Given how black-and-white my parents’ beliefs are, I feel privileged to see the world in shades of grey. While our relationship has its problems, my beliefs weren’t forged through a period of rebellion. I was a rule-follower, and I can see my upbringing at the core of many of the beliefs I still hold dear.

But I think there was an influential moment at a young age which stuck with me. Unsurprisingly – it came from a work of fiction. Specifically, Return of the Jedi.

“You’re going to find that many of the truths we cling to depend greatly on our own point of view.”

Experience has only reinforced this over the years.

Truth isn’t simple. It is formed by an understanding of facts and an intent to authentic and trustworthy.

But it isn’t immune to bias. Facts can be incomplete, or poorly qualified. And sometimes the desire to be authentic and trustworthy results in conformity to expectations which may not themselves be as honorable as the intentions of the conformist.

We’re always telling a story. It’s always from one point of view. And while the truth we believe, the truths we espouse, may be grounded in fact – they are not themselves fact.

Tell your stories, but accept that your story may need to evolve over time as your world view expands and your knowledge deepens. Appreciate the challenge of those whose understanding and experience deviates from your own.

Unending Weeks

Amid the Covid crafting, unending unemployment, and child care nightmares your friends and family are plastering on social media, some of us haven’t taken advantage of a quarantine break. And not because we’ve had a mental breakdown because of the stress we’re all under.

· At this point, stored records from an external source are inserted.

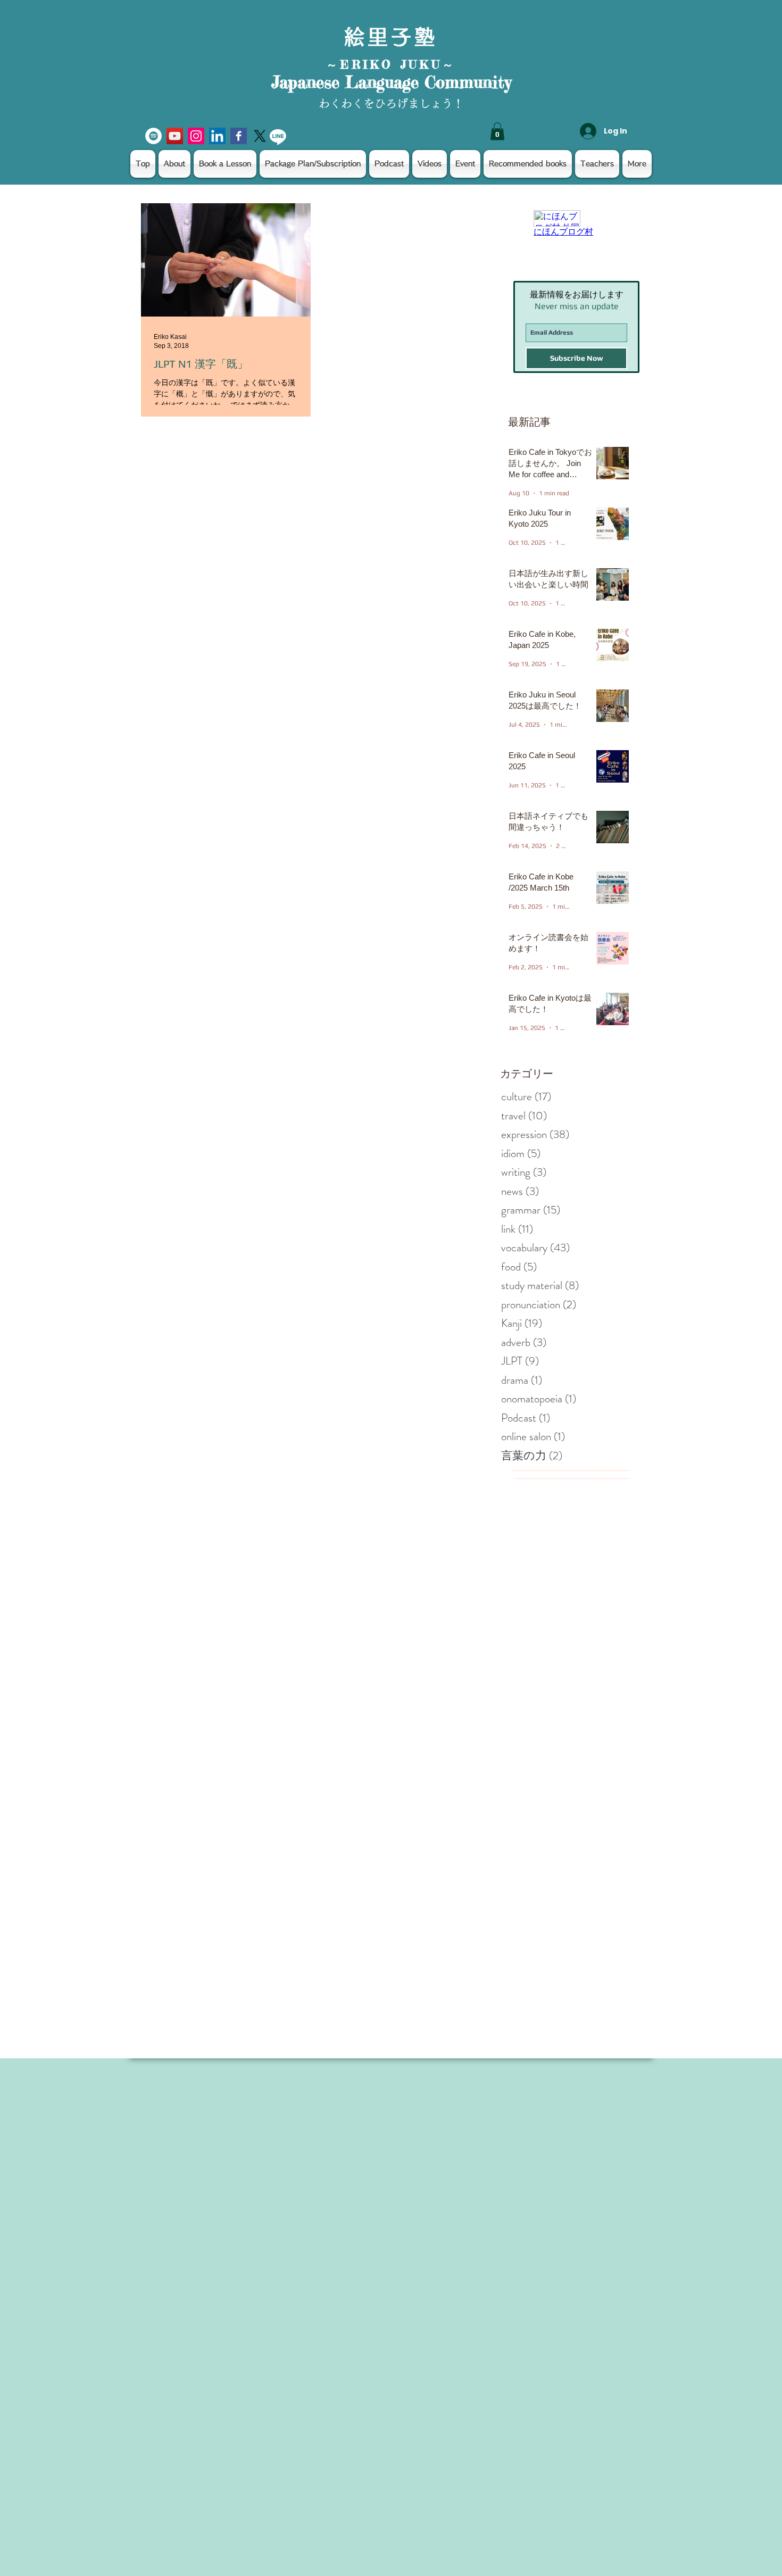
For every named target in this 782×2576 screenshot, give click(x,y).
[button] (497, 131)
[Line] (278, 136)
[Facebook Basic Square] (238, 136)
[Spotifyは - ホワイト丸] (153, 136)
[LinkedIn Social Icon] (217, 136)
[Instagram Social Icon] (196, 136)
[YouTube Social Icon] (175, 136)
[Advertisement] (319, 2351)
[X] (260, 136)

Some of us simply haven’t had a break. We’re working the week that never ends – it just goes on and on my friends. We haven’t forgotten what day it is because we haven’t needed to keep a schedule. We’ve forgotten because our schedule hasn’t let up.

We’re not talking about working 7 days each week for a few months, but increased work demands which have created similar non-work demands in a world where all of your interactions look the same. You have a Google Meet with your team at work on Friday, and a Zoom meeting with your friends on Saturday. You worked 10 hour days Monday – Friday because you’re in one of those industries which got busier in the face of the pandemic – but on the weekend you’re still glued to your computer, upskilling and job hunting on the weekend because that same industry is clearly in a bubble which is sure to burst once your clients’ lack of revenue turns into your company’s lack of revenue.

And unlike your friend Kevin, you may not be relying on unemployment checks to cover your bills, but you also don’t have an extra 40 hours out of your week to invest in preparing to pivot your career.

You know it could be worse. You are grateful you’re one of the lucky ones to have had nothing worse than a freeze placed on your merit increase.

But that gratitude doesn’t make your week any less exhausting. You struggle with guilt when you decide to park your seat in your living room to watch some baseball on TV when you know you should be customizing a cover letter or working through a Udemy course or prepping for PMP certification.

You want someone to tell you it gets better, or that the sacrifices and the hustle are worth it.

The truth is – no one can tell you that, because even the experts have proven they don’t know.

What you need to hear, is that you can do this. You deserve to watch that MLB, to have beer out on the deck, to go for a hike on a local trail. But you’re not going to spend all day doing that – no matter how much you want to. You are going to eat some vegetables, get some exercise (15 minutes will do – you know you’re busy), put down your phone and get some real sleep – and you are going to keep hustling.

The key is to make time to bounce back. You’re not sprinting. This is a marathon. And it’s a marathon you didn’t train for and which doesn’t have enough water stations. Don’t try to come in first – it’s not worth the effort. Let some other over achiever risk hospitalization over that nonsense. But finish. Walk. Crawl. Take a break on a park bench along the way. But don’t give up. For better or worse you’ll get through this. Just don’t give up.